J’ai soixante-dix ans, et je n’ai pas d’enfant. Cette réalité, pourtant simple, suscite encore aujourd’hui des silences embarrassés, parfois même des regards chargés de pitié.
Comme si l’absence de maternité était forcément synonyme de manque.
Pourtant, je ne ressens ni vide ni amertume.
J’ai fait un choix — le mien — celui de vivre librement, de consacrer mon existence à créer, à apprendre, à aimer autrement, sans appartenir à personne et sans me trahir.
À vingt ans, toutes mes amies rêvaient d’un mariage heureux, de robes blanches et de berceaux alignés dans des chambres pastel. Moi, je rêvais de trains de nuit, de bibliothèques immenses et de villes dont je ne connaissais même pas le nom. Ma mère me répétait souvent, avec douceur mais conviction :
« Tu changeras d’avis, ma fille. Une femme n’est complète qu’avec un enfant. »
Je l’aimais profondément, mais au fond de moi, je savais qu’elle se trompait. Je voulais écrire ma propre histoire, sans suivre un scénario déjà écrit par d’autres.
Choisir la liberté plutôt que la conformité

J’ai étudié l’architecture à Moscou, à une époque troublée où tout semblait s’effondrer pour mieux se reconstruire. Les rues changeaient, les idées bouillonnaient, et le monde paraissait se redessiner sous mes yeux. Je voulais en être, participer, laisser une trace. Je vivais alors dans un petit appartement partagé avec trois colocataires, je mangeais des pâtes presque tous les soirs, mais chaque matin, je me réveillais avec cette certitude rare : je vivais pleinement.

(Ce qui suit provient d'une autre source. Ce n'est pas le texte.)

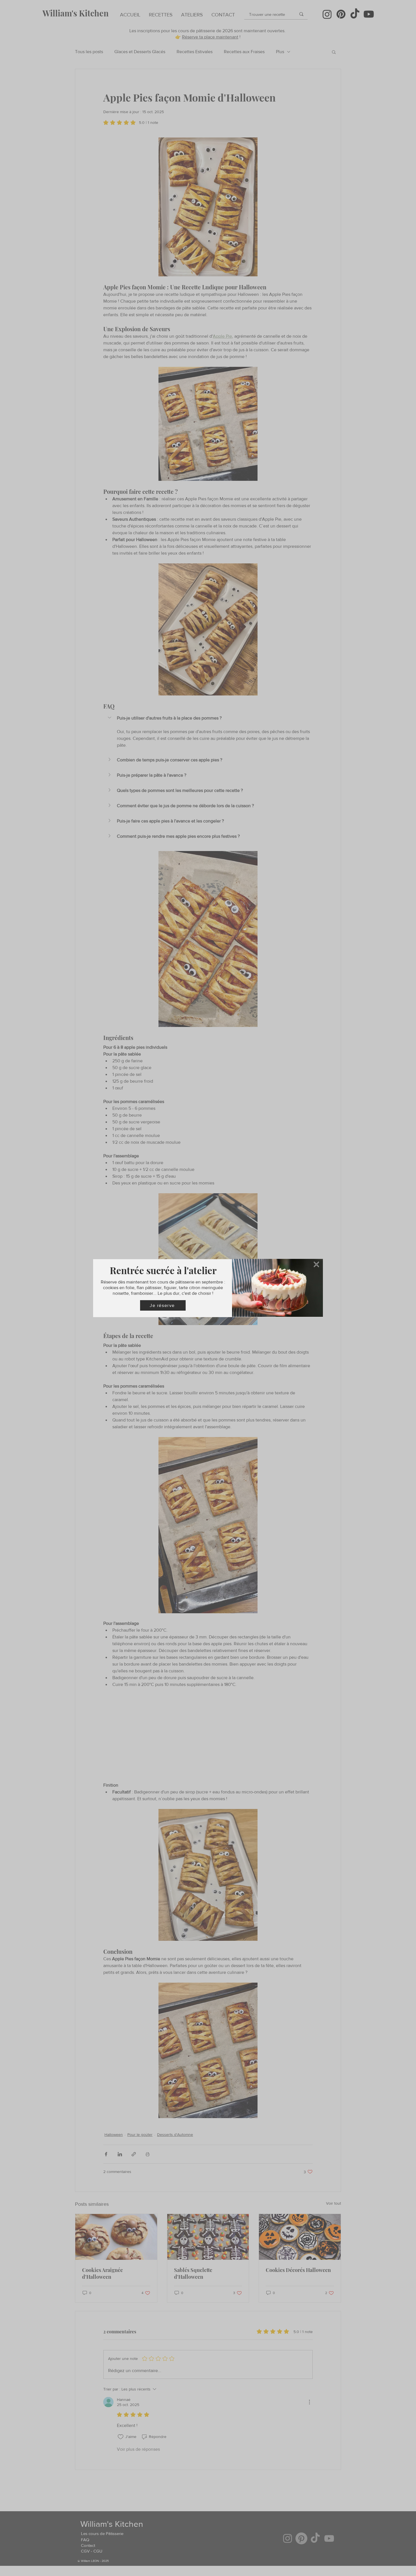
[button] (316, 1264)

Un homme a partagé ma vie pendant deux ans. Il voulait des enfants. Moi, non. Un soir, avec une sincérité presque brutale, il m’a dit :
— Tu le regretteras quand tu seras vieille.
Je lui ai répondu en souriant :
— Si les enfants sont une assurance pour qu’on vous tende un verre d’eau, alors je préfère avoir soif.
Nous nous sommes quittés sans drame ni colère. Il a fondé une famille, et moi, j’ai bâti ma carrière. Des décennies plus tard, nous nous écrivons encore : lui, apaisé dans son rôle de grand-père ; moi, sereine dans mon rôle de femme libre.